=== RECORDS SHOWN ===
BEGIN

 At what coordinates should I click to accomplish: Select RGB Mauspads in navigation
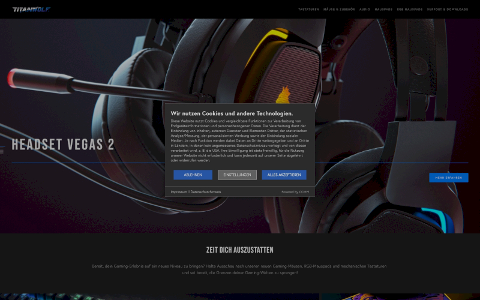pos(410,10)
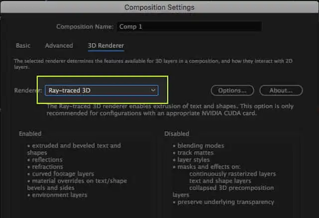Viewport: 319px width, 218px height.
Task: Switch to the Basic tab
Action: click(x=23, y=45)
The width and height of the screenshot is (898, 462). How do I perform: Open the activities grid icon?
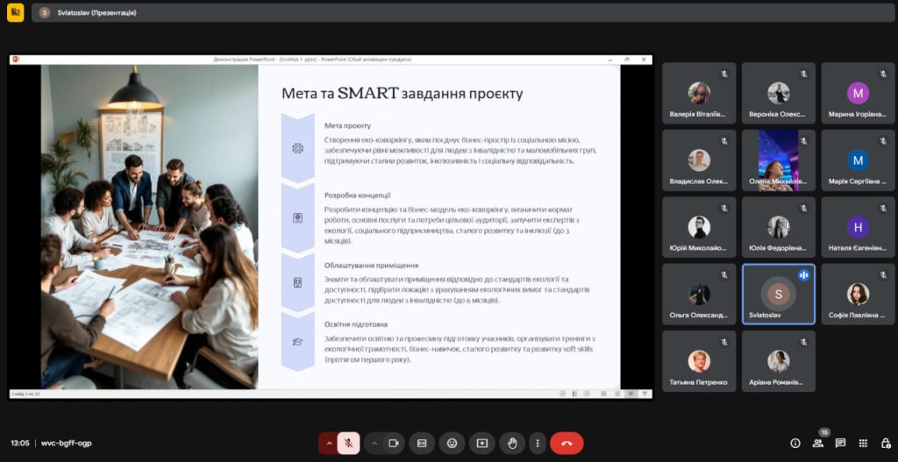(x=863, y=444)
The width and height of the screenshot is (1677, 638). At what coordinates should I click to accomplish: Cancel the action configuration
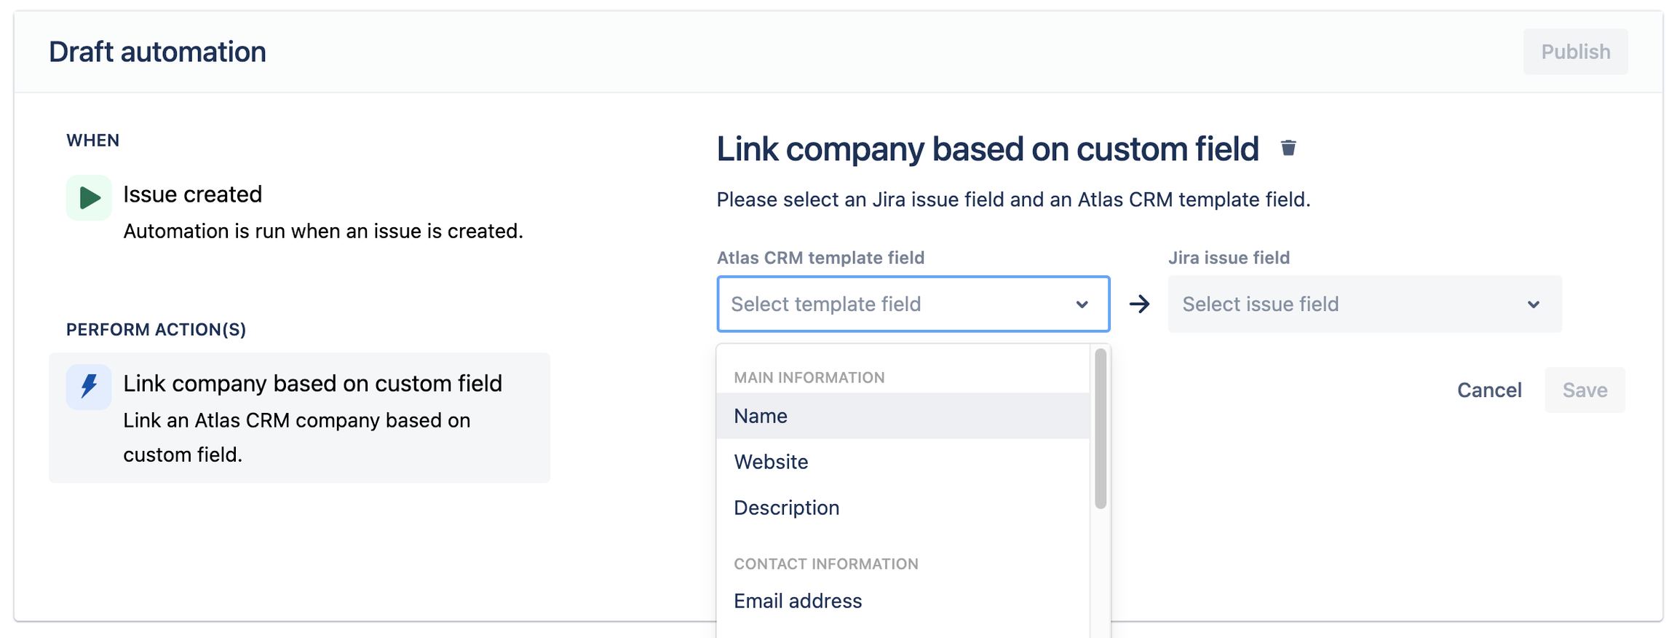[x=1489, y=390]

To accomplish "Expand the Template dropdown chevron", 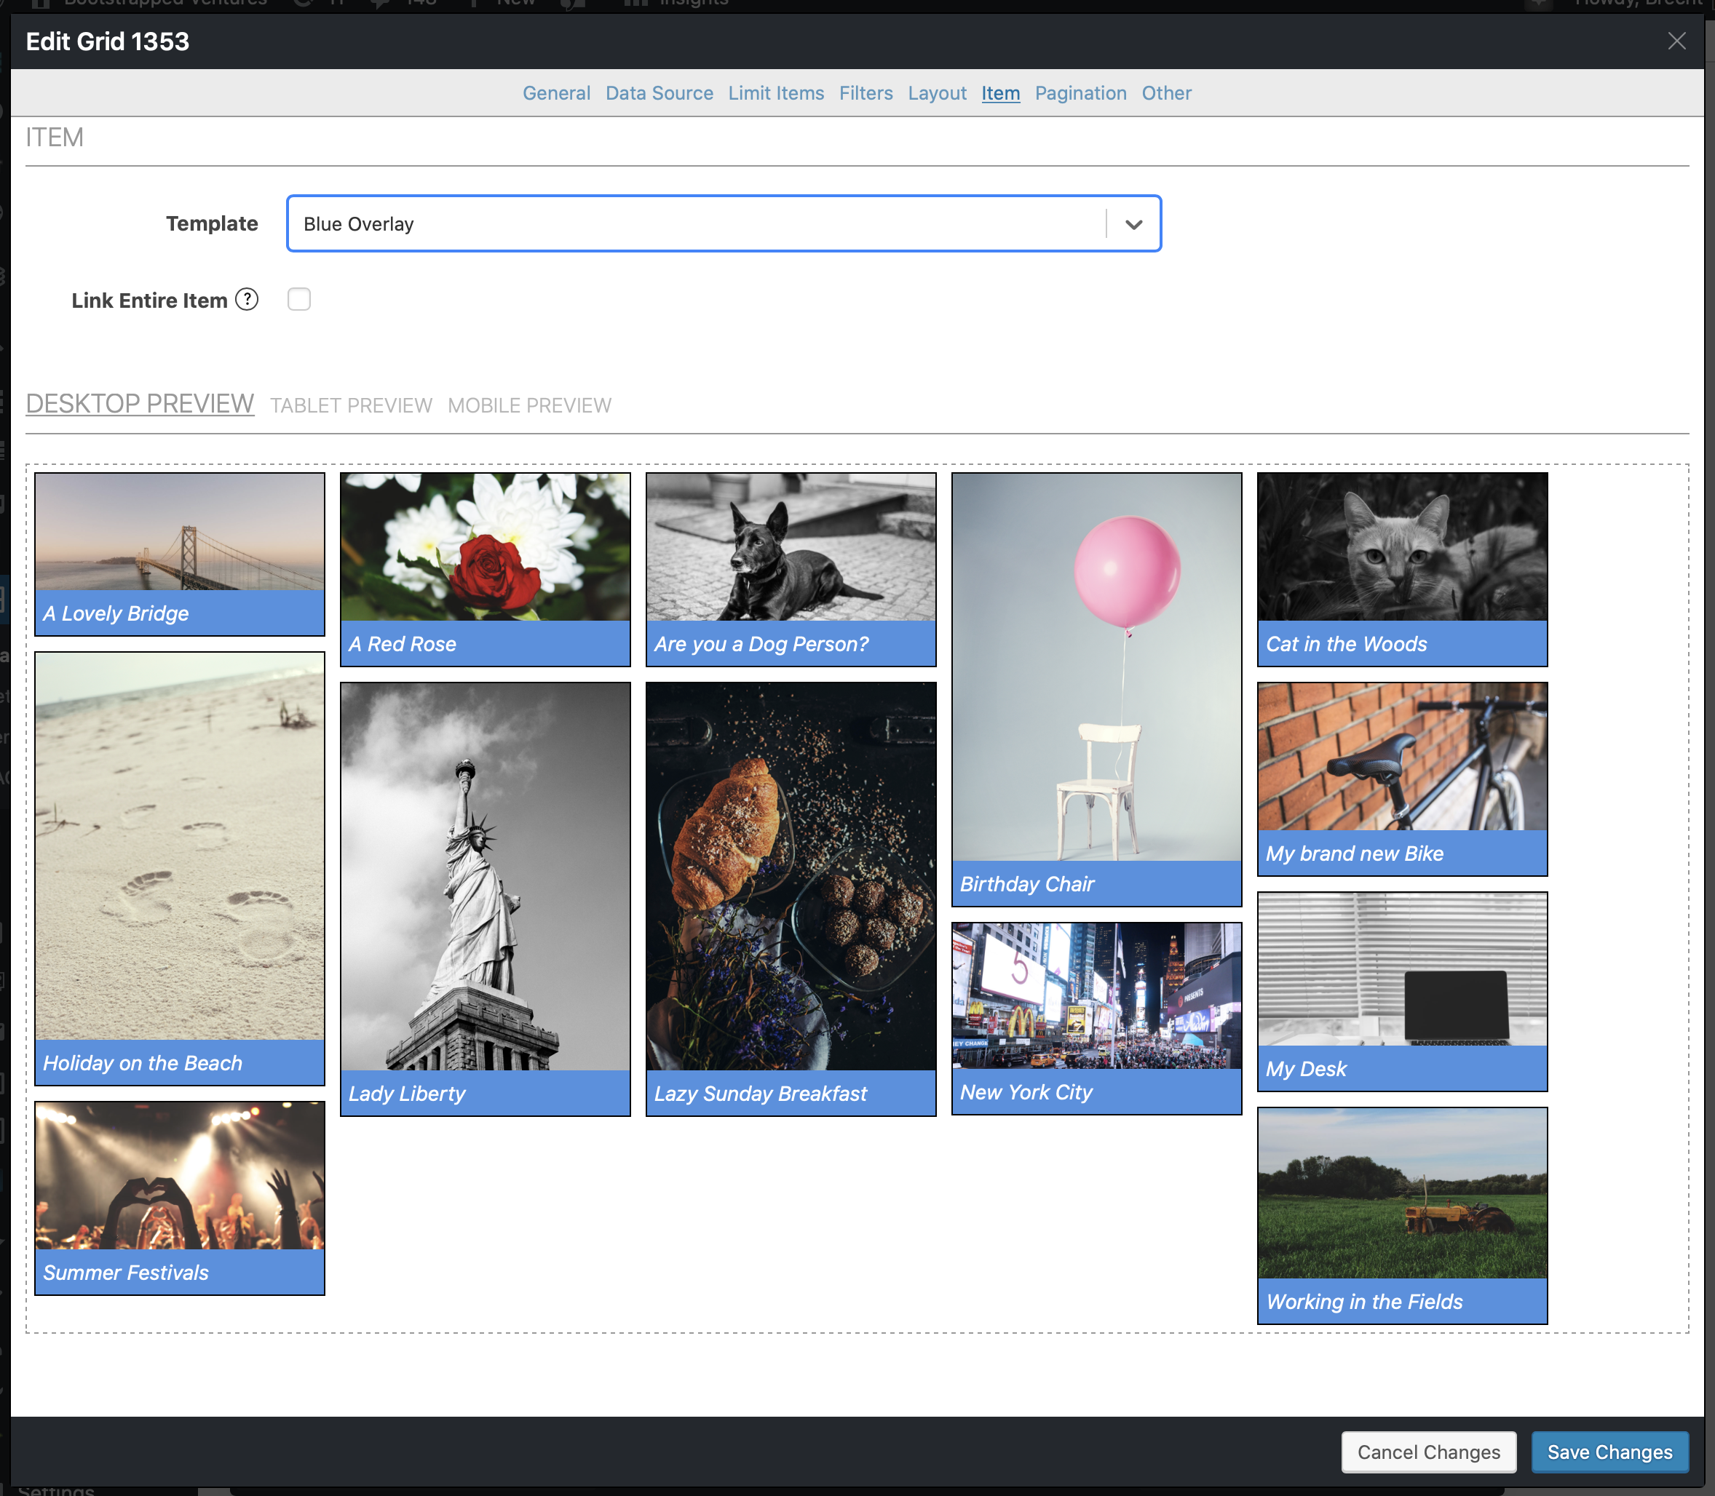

END

=== YOUR INSTRUCTIONS ===
Rewrite every line of the records above as a numbered list. Skip blank lines and leave out the pictures.

=== RESULT OF THE TASK ===
1.  At what coordinates should I click to accomplish: Select RGB Mauspads in navigation
2. pos(410,10)
3. Viewport: 319px width, 218px height.
4. Task: Switch to the Basic tab
5. Action: click(x=23, y=45)
6. The width and height of the screenshot is (898, 462). How do I perform: Open the activities grid icon?
7. (x=863, y=444)
8. The width and height of the screenshot is (1677, 638). At what coordinates should I click to accomplish: Cancel the action configuration
9. [x=1489, y=390]
10. To accomplish "Expand the Template dropdown chevron", 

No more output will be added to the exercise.